This is my soapbox issue. Afox has already said a lot of this...
TLDR: Educate yourself. Know your coverage.
Most medical bankruptcies are caused when people get sick and then lose their jobs. They then also lose their health insurance that was tied to their jobs. Another cause is people who have high deductible and OOP maximums and no ability to pay them. Imagine you make $15 an hour and have a $4000 deductible. Those bills will just pile up, year after year.
However, we are FIRE folk, so neither of those issues apply to us. Our health insurance will not be tied to our jobs (retired), and we have saved for this (deductibles,etc.). For us the risk is in needing what’s not covered. So you need to know what’s not covered.
Out-of-network is the biggest risk. (1.) What hospital is an ambulance going to take you to in an emergency?

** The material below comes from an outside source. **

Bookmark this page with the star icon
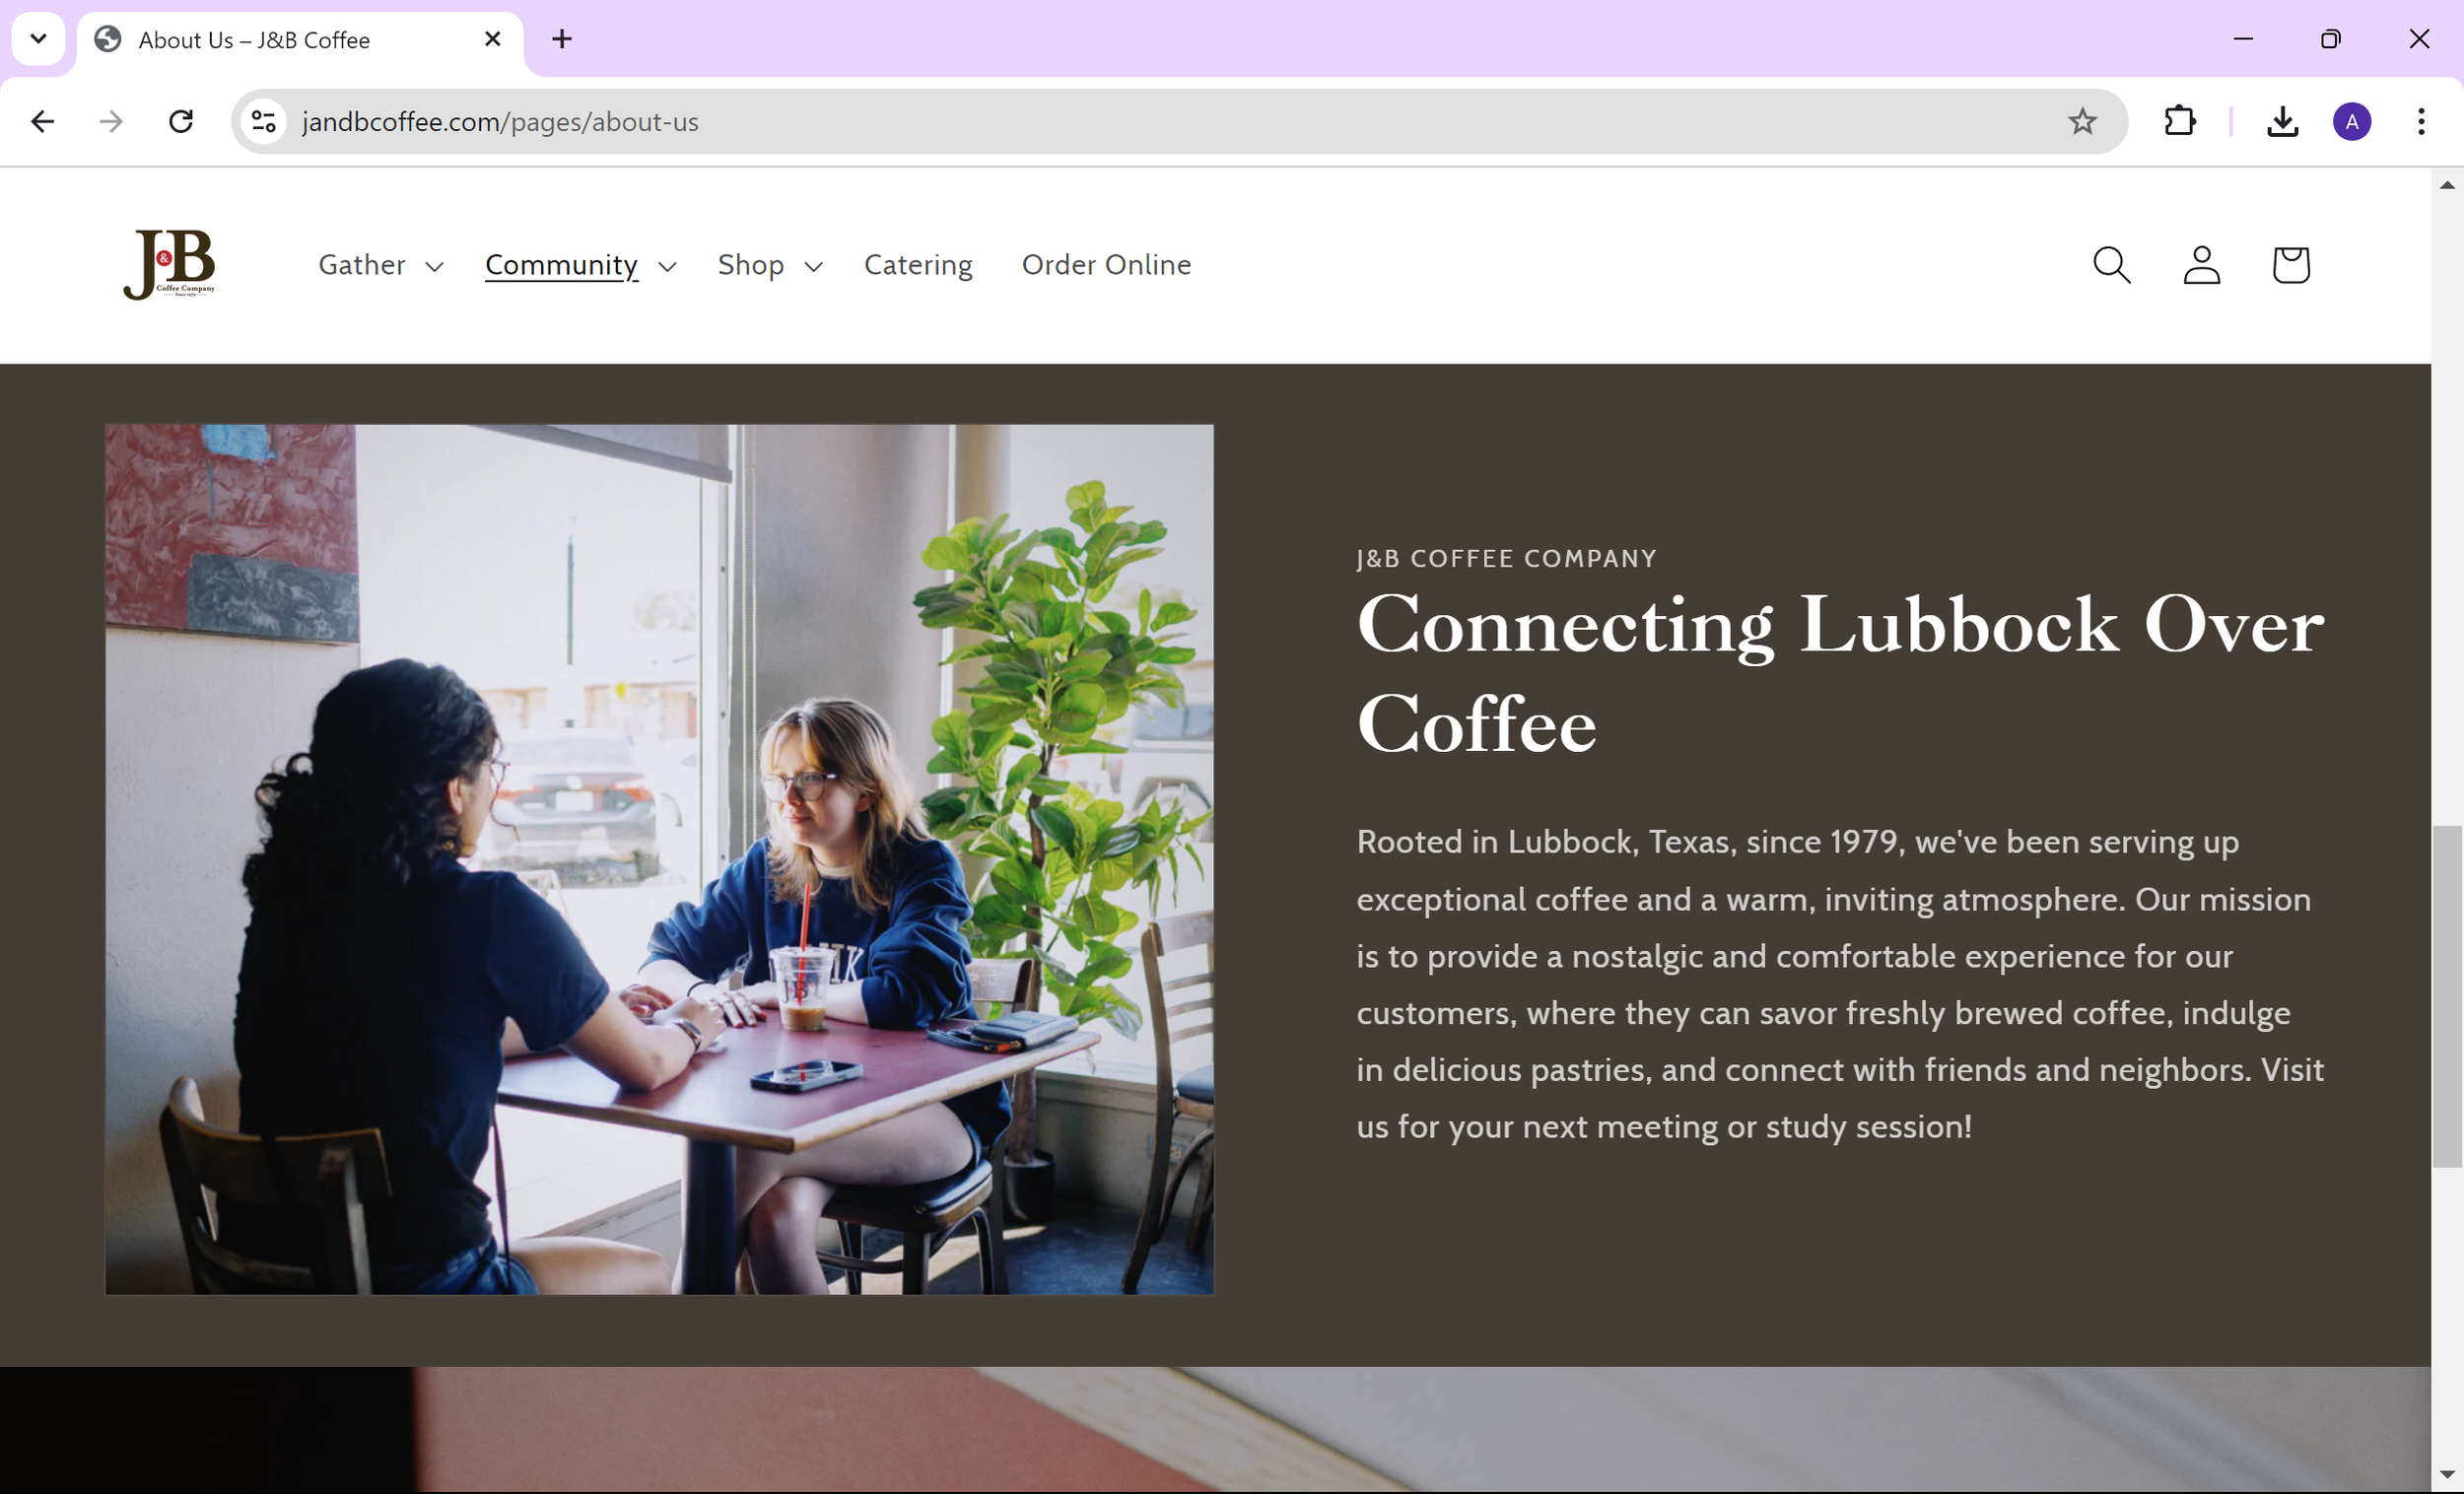Image resolution: width=2464 pixels, height=1494 pixels. 2082,122
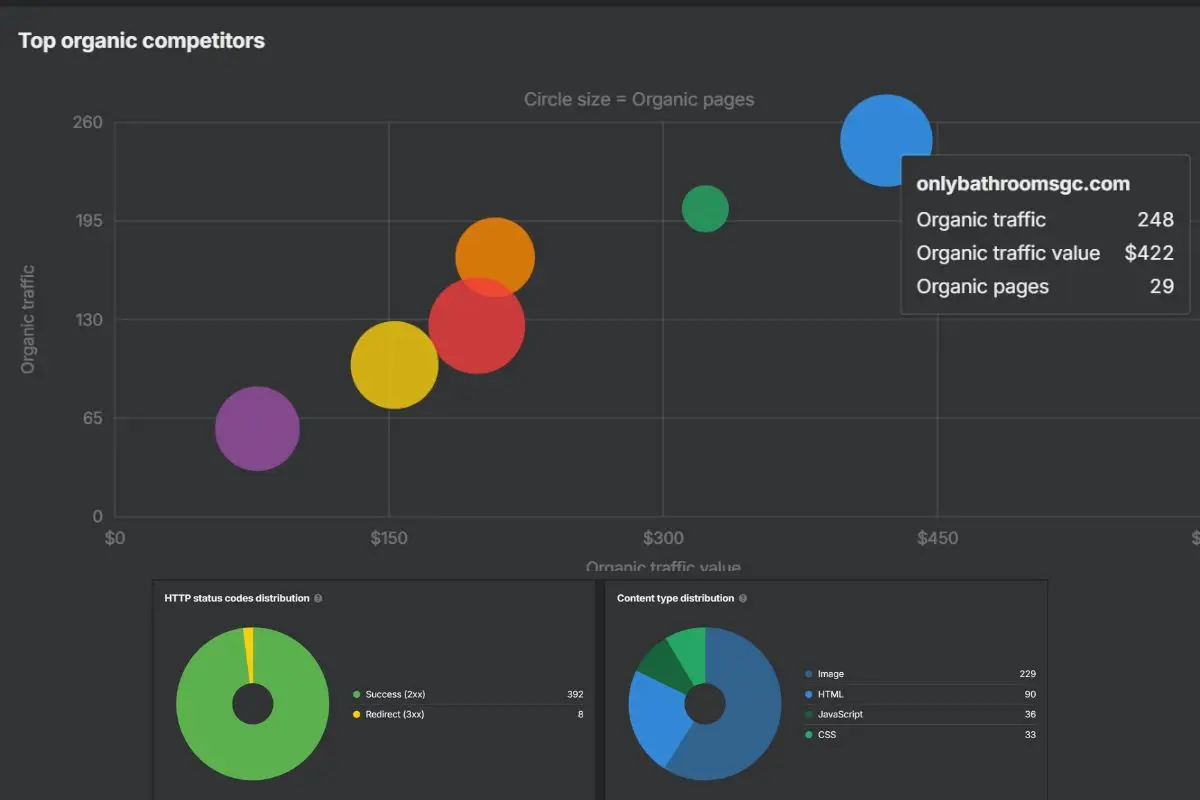Viewport: 1200px width, 800px height.
Task: Select the purple competitor bubble
Action: point(257,429)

Is it in your network? If that hospital is not, you need a different health plan. (2.) If you get cancer, where are you going for treatment? If those providers are not in your network, who is? If you aren’t happy with that, you need a different health plan. (3.) Are there any other doctors or hospitals you want access to if you get sick?
Next up is prescription drugs. All the insurance companies have their own rules about drugs - how many, how often, what requires pre-approval, what requires step therapy, what copay tier, etc.. You need to know how to access this information. If you take an expensive drug, and it’s not on your health plan formulary in a preferred tier, you need a different health plan.
Some things are just not covered. If you have dental, it’s only going to pay $1-2k per year maximum. Vision plans don’t pay out much more than you pay them. Hearing aids are rarely covered and cost thousands.
Does this mean you can’t retire? No. You could work, get sick, lose your job, and be in the same place.
The health insurance plan matters. I worked for several in my career. I live in a state with several that are good. Avoid for-profit plans. I would NEVER enroll in a United Healthcare plan.
Grievances and appeals work. And if they don’t, be the squeaky wheel. Send letters to the CEO of the company. File complaints with your state insurance office. Send letters to your Congressperson. I have seen firsthand how well these work.
Lastly, Medicare does not solve these problems. It has deductibles and coinsurance and does not even have an out-of-pocket maximum. It doesn't cover dental, vision, or hearing. You still pay 5% of all drug costs, even in catastrophic phase.